Despite the lingering discomfort in some progressive circles about the idea of making money, we need to remember that the professionalisation of the game, which generated the money needed to pay people to play the game, is what made football the people’s game. Without that development those who played would have been drawn solely from the ranks of those who could afford not to be paid, and the connection between those watching and those playing would have been much weaker.
So creating wealth is not the problem, it’s what we do with the wealth created that should be exercising us. It’s as true in sport as in any other part of the economy. We’ve allowed the idea of a successful business to be posited against the idea of collective benefit, so that it’s taken as a given that conglomerate ownership can bring success but community ownership, for example, can’t.

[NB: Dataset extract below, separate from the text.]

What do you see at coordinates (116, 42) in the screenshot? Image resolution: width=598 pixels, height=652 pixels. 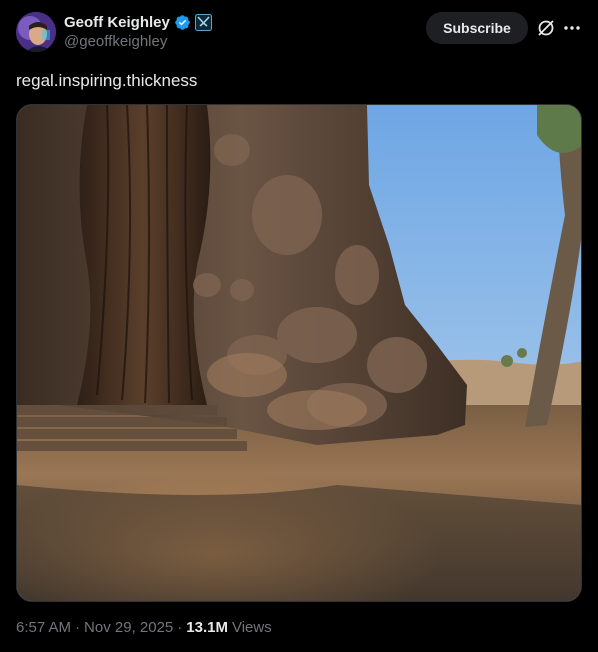 I see `author-handle: @geoffkeighley` at bounding box center [116, 42].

The game’s core audience, its loyal customers in local communities who are its greatest asset, want the business to be run properly and sustainably. Just ask fans of Wigan Athletic, or Bury. Or any number of clubs that have suffered because the self-styled ‘business brains’ in charge proved to be anything but.
Neoliberal capitalist culture has become much more deeply embedded in the game. The direction of travel at the moment is for those at the top to crush the competition, rather than for all involved to recognise that strong competition can generate greater value for everyone.
The drive for dominance by individual parts of the football business eventually weakens everyone. Individual club owners are free to walk away, either to cut their losses or to cash in their chips. Few have a long-term interest in their ‘product’.
But fans do. And much as they want success for their own team, they also know that real success only means something when you succeed in competition with other strong teams, making everyone stronger, not when you eliminate the competition. So any truly progressive change for football has to be built on asserting the primacy of the game itself, against the sectional interests of those who own the clubs that play it.
That will not be agreed to by all the club owners. In fact it will be resisted by most of them and by the trade associations that have usurped the role of governing bodies. It needs the state to intervene in issues of ownership and control, and act in concert with those fans who have worked out how to organise the football business for the good of the game, rather than its component parts.
The rules of the game have been fundamentally changed by the Covid-19 pandemic – and the first people to understand that will control the future.